Brazilian actress, singer, writer and film director

Gilda de Abreu (/pt-BR/; 23 September 1904 – 4 June 1979) was a Brazilian actress, singer, writer and film director.

== Biography ==
Born to a wealthy family, Gilda de Abreu began her career as a singer, performing in stage musicals and operettas. She first started appearing in theater productions in 1936, when she starred in the romantic comedy Bonequinha de Seda, produced by Adhemar Gonzaga. The film acted as a break-out role for Abreu, allowing for a transition from her previous stage-based career to one in the Brazilian film industry.

She was one of the first women to direct films in Brazil, coming to renown for her directorial debut, O Ébrio (The Drunkard) in 1946. The film, in addition to being the first sound film directed by a woman, was a commercial and critical success, with approximately 4 million viewings between 1946 and 1950. It is still regarded as "one of the great successes of Brazilian Cinema", according to film historian João Luiz Vieira.

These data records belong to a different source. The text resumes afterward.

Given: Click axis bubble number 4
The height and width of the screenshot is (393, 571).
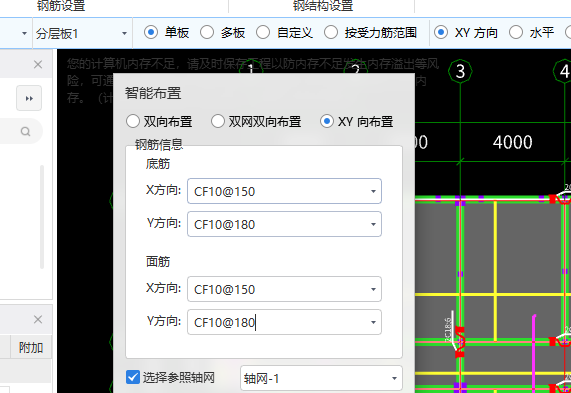Looking at the screenshot, I should click(563, 71).
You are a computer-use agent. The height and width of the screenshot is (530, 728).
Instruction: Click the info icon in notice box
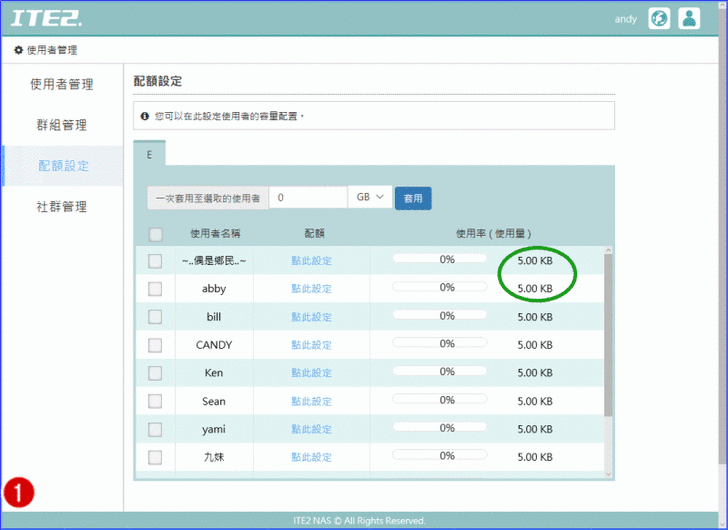coord(145,116)
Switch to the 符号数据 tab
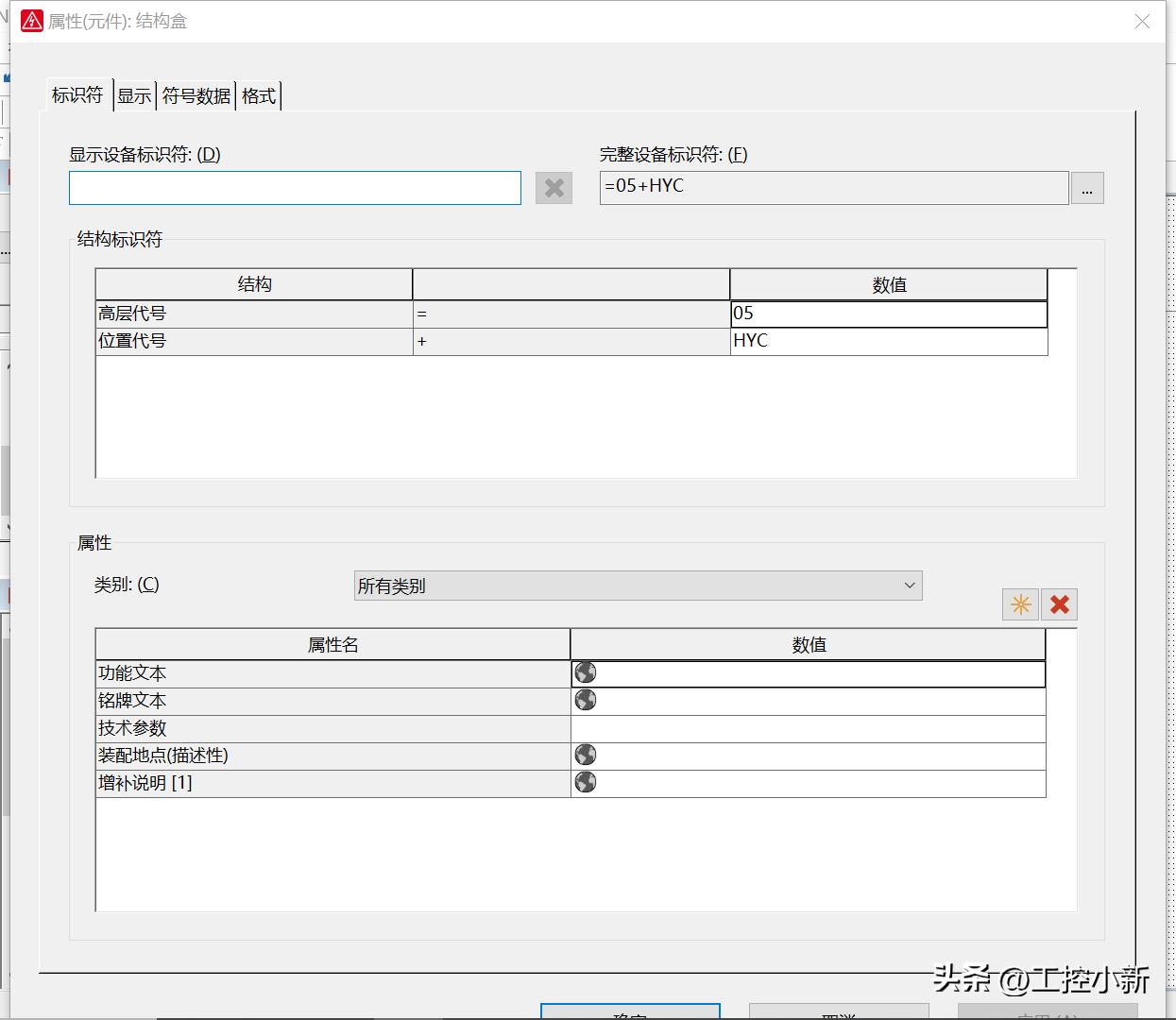This screenshot has height=1020, width=1176. [x=195, y=95]
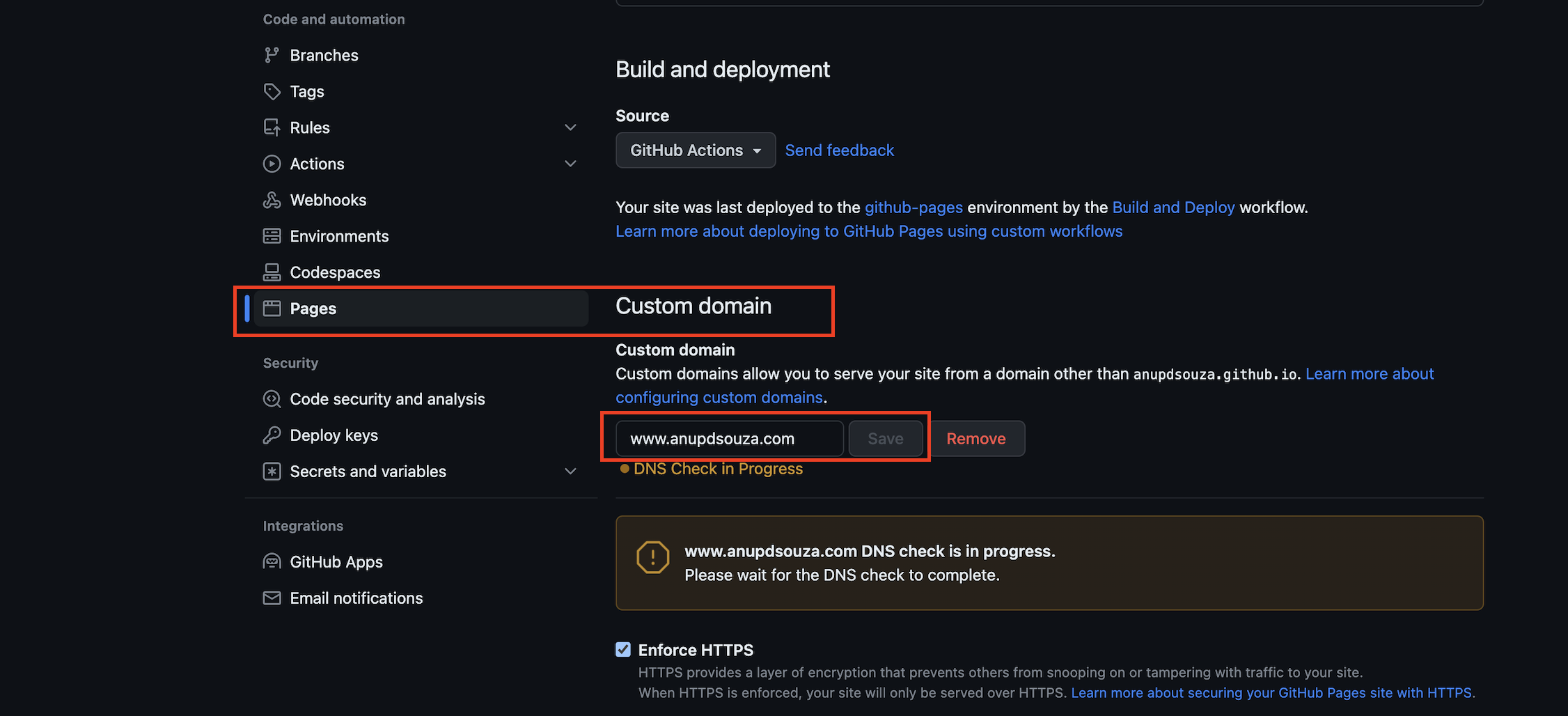
Task: Click the Email notifications envelope icon
Action: pos(272,598)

After O Ébrio, Abreu directed Pinguinho de gente (Tiny Tot) in 1949, and Coração materno (Mother's Heart) in 1951. Neither achieved the same critical or commercial success as O Ébrio. These were her final films as director until 1977, when she directed the short film Canção de Amor (Love Song).

==Personal life==
Abreu married Vicente Celestino, a fellow singer and actor, in 1933. He was cast as the lead in all three of her feature-length productions. Two of the films (O Ébrio and Coração materno) were based upon songs he had written. Celestino died in 1968, and then Abreu died on June 4, 1979, in Rio de Janeiro.